***** TEXT SHOWN *****

In today’s economy, more and more businesses are looking for ways to do more with less. Unfortunately, many have begun trimming employee benefits. In some cases, reductions in benefits cannot be avoided if the company wishes to remain viable. However, for many businesses, cuts in employee benefits result from a lack of understanding of their true value.

Business publications regularly publish lists of the top companies in the U.S.  In addition to being the most successful, most of the companies that make this type of list also offer top-notch employee benefits.

Google’s employee benefits, for instance, are considered by many people to be extravagant. They include on-site medical care and fitness centers, transportation to and from work and company cafeterias that serve gourmet food of every description at no cost to the employees. Google is an industry leader and its employee perks are one reason for its success.

Your employees are among your business’ most valuable assets, and offering perks is a great way to ensure they stick around. They’re also a great recruitment tool.

Employees who receive great perks are more loyal and productive. They’re less prone to watch the clock and will typically go the extra mile for your business and your customers.

You may be thinking, “That’s great for Google, but free gourmet cafeterias aren’t exactly in the budget for my small business.”  They’re not in the budget for most businesses, but there are other, less expensive perks that can achieve the same goal of building employee morale and loyalty.

*****

• [TASK REQUIREMENTS]:
• a. Decide whether each statement agrees with the passage on employee benefits, answering yes or no and quoting the words that settle it: (i) Google's company cafeterias serve food at no cost to employees. (ii) Reductions in benefits can always be avoided. (iii) Employees who receive great perks are more loyal.
• b. Rewrite the passage on employee benefits from "Employees who receive" to "morale and loyalty.", putting "time" in place of "clock".
The records are not needed for this exercise.

***** EXCERPTED RECORDS *****

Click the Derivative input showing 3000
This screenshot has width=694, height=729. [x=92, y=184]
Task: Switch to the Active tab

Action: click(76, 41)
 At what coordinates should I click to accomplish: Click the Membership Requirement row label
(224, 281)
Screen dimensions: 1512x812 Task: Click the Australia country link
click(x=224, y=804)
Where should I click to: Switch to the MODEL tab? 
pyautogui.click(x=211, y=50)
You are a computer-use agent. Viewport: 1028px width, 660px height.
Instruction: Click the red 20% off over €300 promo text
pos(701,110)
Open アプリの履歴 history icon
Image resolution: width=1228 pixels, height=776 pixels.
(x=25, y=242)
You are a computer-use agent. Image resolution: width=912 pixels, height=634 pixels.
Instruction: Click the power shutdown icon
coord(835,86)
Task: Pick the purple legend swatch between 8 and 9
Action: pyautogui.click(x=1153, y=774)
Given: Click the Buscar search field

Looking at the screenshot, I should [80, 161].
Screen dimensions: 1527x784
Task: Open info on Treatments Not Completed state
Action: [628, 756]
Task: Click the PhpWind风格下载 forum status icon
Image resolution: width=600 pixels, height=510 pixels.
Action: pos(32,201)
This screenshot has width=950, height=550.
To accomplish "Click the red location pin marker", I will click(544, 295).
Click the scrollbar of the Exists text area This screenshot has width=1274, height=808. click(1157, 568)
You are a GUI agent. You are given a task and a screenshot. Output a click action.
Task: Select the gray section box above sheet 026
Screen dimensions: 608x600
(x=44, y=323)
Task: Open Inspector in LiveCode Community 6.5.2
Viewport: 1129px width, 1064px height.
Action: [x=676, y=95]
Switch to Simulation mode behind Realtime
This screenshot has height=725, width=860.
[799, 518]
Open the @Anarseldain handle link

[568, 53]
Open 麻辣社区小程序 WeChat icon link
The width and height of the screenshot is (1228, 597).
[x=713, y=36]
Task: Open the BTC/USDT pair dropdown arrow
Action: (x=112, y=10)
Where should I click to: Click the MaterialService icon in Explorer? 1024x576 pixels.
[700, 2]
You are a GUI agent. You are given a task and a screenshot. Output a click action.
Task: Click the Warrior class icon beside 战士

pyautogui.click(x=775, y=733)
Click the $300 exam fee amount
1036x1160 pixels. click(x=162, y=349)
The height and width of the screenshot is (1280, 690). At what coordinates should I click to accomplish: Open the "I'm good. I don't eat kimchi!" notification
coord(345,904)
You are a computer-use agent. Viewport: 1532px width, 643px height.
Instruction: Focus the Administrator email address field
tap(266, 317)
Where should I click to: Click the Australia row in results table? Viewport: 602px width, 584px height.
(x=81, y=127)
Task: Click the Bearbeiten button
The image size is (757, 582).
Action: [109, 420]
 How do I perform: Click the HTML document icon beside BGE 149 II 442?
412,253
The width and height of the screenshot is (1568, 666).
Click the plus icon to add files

*****

• [SOLUTIONS BY TASK]:
• a.
(i) Yes: "company cafeterias that serve gourmet food of every description at no cost to the employees"
(ii) No: "In some cases, reductions in benefits cannot be avoided if the company wishes to remain viable."
(iii) Yes: "Employees who receive great perks are more loyal and productive."

• b.
Employees who receive great perks are more loyal and productive. They’re less prone to watch the time and will typically go the extra mile for your business and your customers.

You may be thinking, “That’s great for Google, but free gourmet cafeterias aren’t exactly in the budget for my small business.”  They’re not in the budget for most businesses, but there are other, less expensive perks that can achieve the same goal of building employee morale and loyalty.